Foundations of Airline Finance
In recent years, the airline industry has experienced severe volatility in earnings, with airlines recording periods of substantial profits that are closely followed by periods of financial distress. This trend has continued into the new millennium, with numerous examples of airlines across the globe entering bankruptcy protection or liquidating.
The text provides an introduction to both the basics of finance and the particular intricacies of airline finance, which can involve significant fluctuations in both revenues and costs. This new edition also covers:
capital budgeting;
the management of current assets;
financial risk analysis;
fuel hedging;
aircraft leasing; and
revenue management.
This textbook contains chapters that cover unique aspects of the aviation financial decision-making process. These include a rigorous and structured presentation of the buy-versus-lease decision that is prevalent in the industry, a valuation process for aviation assets, the recent trend toward privatization, and the difficulty inherent in the valuation of a publicly owned or semi-publicly owned asset.

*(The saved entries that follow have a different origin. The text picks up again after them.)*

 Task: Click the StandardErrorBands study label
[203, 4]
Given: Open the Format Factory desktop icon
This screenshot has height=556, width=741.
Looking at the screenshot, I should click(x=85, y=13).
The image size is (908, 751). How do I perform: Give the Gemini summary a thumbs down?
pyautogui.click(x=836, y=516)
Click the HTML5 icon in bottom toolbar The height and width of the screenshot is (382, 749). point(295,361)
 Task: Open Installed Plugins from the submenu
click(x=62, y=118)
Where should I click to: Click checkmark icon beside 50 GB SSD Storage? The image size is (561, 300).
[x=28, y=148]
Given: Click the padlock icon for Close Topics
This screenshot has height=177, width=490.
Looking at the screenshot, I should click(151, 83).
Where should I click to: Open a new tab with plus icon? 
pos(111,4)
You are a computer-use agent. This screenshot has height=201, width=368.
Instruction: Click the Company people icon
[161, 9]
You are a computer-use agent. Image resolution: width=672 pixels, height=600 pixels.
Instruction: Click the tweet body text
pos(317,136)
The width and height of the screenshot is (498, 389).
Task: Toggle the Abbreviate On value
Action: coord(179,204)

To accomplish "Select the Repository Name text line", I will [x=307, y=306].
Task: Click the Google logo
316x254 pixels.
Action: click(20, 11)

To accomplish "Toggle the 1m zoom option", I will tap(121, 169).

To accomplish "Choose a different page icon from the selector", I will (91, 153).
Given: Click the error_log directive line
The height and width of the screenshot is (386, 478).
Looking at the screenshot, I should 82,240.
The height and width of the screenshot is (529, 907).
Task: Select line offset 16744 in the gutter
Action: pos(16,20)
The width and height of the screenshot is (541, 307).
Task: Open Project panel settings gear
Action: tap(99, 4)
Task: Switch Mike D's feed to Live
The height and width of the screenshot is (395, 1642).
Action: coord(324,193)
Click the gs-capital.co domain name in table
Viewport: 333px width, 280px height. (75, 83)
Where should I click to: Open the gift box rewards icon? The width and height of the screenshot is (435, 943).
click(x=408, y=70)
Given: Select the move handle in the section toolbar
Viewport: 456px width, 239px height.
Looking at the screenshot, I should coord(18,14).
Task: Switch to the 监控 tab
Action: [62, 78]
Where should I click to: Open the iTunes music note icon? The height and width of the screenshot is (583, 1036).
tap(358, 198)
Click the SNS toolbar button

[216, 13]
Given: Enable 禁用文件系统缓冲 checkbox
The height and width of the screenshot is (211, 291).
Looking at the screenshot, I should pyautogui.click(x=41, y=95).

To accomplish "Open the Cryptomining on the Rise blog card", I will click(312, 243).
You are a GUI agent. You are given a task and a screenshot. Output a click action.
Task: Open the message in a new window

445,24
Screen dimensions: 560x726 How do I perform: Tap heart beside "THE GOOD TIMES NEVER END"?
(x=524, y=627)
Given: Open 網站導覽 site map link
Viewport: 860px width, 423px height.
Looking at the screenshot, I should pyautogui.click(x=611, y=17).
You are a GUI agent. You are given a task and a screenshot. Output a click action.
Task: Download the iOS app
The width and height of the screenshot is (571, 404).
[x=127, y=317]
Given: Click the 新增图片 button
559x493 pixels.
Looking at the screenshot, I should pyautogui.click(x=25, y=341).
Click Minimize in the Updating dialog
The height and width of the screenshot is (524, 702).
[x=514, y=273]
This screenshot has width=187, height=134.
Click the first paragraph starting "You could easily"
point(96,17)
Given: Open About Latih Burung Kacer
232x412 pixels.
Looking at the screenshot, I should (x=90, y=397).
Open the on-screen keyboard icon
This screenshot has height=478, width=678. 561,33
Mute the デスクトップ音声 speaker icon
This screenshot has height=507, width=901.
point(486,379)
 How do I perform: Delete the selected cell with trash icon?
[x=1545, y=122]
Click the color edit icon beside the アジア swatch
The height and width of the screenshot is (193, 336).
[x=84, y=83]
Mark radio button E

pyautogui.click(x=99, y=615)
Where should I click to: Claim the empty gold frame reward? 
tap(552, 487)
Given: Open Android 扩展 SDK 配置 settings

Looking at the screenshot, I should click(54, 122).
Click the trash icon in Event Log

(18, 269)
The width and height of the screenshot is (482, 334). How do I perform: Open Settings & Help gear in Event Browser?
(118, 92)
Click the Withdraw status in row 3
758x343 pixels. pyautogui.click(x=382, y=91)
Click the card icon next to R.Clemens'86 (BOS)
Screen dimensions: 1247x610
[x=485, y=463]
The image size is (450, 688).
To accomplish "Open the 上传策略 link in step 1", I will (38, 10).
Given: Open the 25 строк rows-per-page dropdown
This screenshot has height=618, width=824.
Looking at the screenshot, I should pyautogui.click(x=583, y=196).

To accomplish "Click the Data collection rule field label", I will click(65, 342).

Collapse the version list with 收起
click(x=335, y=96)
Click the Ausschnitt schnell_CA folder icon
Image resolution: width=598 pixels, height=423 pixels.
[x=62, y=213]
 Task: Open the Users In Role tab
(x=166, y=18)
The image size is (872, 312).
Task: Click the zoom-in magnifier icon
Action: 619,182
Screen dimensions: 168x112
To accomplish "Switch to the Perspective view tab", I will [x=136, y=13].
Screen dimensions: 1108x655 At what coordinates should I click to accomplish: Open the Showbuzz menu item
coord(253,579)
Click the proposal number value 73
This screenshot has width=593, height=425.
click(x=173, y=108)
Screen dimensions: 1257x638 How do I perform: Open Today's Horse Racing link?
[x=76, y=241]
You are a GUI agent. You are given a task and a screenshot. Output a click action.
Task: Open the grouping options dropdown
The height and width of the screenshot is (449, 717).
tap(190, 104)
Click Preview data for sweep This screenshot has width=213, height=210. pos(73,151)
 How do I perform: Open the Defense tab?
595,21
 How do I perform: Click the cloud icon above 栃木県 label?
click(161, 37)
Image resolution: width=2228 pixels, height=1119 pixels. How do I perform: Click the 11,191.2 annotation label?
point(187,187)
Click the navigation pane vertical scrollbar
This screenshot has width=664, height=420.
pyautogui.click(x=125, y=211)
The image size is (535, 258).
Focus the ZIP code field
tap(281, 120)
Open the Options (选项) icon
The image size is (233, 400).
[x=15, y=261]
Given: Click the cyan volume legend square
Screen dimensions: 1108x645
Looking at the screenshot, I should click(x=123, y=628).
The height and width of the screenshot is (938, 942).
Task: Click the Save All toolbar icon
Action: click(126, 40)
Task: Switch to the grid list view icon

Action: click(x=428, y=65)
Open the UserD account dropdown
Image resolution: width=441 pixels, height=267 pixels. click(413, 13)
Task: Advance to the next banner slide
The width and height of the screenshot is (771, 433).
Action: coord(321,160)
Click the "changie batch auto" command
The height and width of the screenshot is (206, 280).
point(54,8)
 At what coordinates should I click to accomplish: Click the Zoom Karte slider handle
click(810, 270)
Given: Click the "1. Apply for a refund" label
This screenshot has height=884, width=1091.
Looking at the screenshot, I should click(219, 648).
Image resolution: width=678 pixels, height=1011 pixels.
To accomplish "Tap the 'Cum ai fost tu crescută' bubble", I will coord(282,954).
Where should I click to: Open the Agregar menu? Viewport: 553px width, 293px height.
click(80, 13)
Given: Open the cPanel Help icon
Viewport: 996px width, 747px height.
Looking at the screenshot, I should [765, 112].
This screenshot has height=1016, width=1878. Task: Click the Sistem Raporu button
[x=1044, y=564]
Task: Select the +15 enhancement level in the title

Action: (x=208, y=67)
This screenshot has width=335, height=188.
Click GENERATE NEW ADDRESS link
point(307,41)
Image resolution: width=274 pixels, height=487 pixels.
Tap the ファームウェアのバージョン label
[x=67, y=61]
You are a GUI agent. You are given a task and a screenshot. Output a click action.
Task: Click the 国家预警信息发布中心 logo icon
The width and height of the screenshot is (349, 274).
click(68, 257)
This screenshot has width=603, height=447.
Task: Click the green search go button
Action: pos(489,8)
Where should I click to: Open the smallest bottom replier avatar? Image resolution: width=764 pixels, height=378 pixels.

Foundations of Airline Finance, now in its second edition, is an introductory text that can be used either as a general financial text or in a specialized class that deals with aviation finance in particular.
Bijan Vasigh is Professor of Economics and Finance in the College of Business at Embry-Riddle Aeronautical University, Daytona Beach, FL, and Managing Director, ACG Aviation Consulting Group, LLC, Ormond Beach, FL.
Kenneth Fleming is Managing Director, ACG Aviation Consulting Group, LLC, Ormond Beach, FL.
Barry Humphreys is a former director of Virgin Atlantic Airways, and is currently Nonexecutive Chairman of the British Air Transport Association and an aviation consultant.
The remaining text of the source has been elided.